É esta a realidade que se expandiu e tem condicionado a economia e a finança internacionais. Inclusive na UE onde, após a senhora Thatcher, os Blair, Schröder, Cameron, Barroso, Sarkozy, Berlusconi, Merkel e tutti quanti se limitam a cumprir ordens emanadas dos “mercados”, essas entidades deus ex machina que são materiais e têm rostos. Gerou-se uma interdependência que não é a da positiva e necessária cooperação construtiva entre Estados e nações, mas sim o fruto do estádio supremo do capitalismo financeiro ultraliberal, também designado por globalização, filtrado através das realidades específicas dos diversos países. Os verdadeiros conselhos de ministros deslocalizaram-se para as bolsas, as sedes dos principais grupos económico-financeiros ou  para as agências pretensamente de rating.
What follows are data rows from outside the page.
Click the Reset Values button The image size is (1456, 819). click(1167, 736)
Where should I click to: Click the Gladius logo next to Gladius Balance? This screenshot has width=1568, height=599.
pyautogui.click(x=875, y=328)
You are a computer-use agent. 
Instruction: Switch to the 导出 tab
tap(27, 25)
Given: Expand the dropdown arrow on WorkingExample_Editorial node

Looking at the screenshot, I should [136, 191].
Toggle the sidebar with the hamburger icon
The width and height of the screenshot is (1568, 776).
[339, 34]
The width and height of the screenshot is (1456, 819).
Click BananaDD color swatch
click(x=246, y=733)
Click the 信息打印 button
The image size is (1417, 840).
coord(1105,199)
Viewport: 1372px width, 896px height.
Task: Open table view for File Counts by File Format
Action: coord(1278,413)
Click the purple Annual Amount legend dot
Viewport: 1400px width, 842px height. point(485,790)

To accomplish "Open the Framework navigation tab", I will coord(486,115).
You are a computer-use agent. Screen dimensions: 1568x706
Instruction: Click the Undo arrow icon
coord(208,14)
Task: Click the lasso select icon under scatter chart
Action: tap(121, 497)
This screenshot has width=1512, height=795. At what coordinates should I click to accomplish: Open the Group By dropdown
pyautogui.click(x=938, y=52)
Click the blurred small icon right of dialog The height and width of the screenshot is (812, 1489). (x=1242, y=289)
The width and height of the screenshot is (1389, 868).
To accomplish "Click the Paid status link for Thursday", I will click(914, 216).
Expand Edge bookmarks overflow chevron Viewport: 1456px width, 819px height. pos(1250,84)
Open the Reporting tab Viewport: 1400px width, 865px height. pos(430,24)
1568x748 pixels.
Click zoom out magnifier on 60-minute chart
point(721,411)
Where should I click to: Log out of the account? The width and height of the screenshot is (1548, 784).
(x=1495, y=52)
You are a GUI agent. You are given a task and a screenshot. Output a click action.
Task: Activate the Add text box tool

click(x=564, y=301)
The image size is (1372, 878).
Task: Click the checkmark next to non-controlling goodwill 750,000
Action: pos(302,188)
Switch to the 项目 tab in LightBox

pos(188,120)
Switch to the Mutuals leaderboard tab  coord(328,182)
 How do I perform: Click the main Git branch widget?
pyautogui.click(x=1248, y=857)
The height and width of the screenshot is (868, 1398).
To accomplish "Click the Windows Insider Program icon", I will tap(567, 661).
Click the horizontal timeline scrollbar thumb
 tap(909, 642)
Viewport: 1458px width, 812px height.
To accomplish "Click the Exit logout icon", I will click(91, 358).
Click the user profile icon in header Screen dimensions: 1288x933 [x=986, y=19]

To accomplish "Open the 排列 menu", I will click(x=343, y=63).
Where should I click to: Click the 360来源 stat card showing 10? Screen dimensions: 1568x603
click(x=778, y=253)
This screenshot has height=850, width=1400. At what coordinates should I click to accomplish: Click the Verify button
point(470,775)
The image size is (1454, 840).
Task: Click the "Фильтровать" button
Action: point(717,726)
O desastre era inevitável e – como já acontecera em 1929 – repercutiu-se todos os azimutes, provocando a derrapagem das contas públicas nacionais,  obviamente de forma particularmente violenta nos países mais vulneráveis e periféricos, forçados a pedir empréstimos a taxas usurárias para colmatar desvios que a riqueza produzida não sustentava ou a recorrer mesmo à intervenção de organizações exteriores, como a Irlanda, a Grécia e Portugal. As transferências de capitais e mais-valias para off-shores e paraísos fiscais, as derrapagens de orçamentos nas obras públicas, projectos inúteis e faraónicos a custos inflacionados (auto-estradas e estádios, p.ex.), BPNs, PPPs, Duartes Limas, Oliveiras Costas, etc. , isto é, as jogadas ousadas dos senhores de indústria, os negócios de governantes levianos, de empresários, gestores e afins corruptos, entre nós e noutros lados, ajudaram aos níveis insustentáveis da dívida nos respectivos âmbitos nacionais. Mas eles não fizeram senão aderir ao espírito da época, integrar-se na lógica do sistema e, com a conivência do poder político, praticar à sua dimensão o que em termos globais se praticava.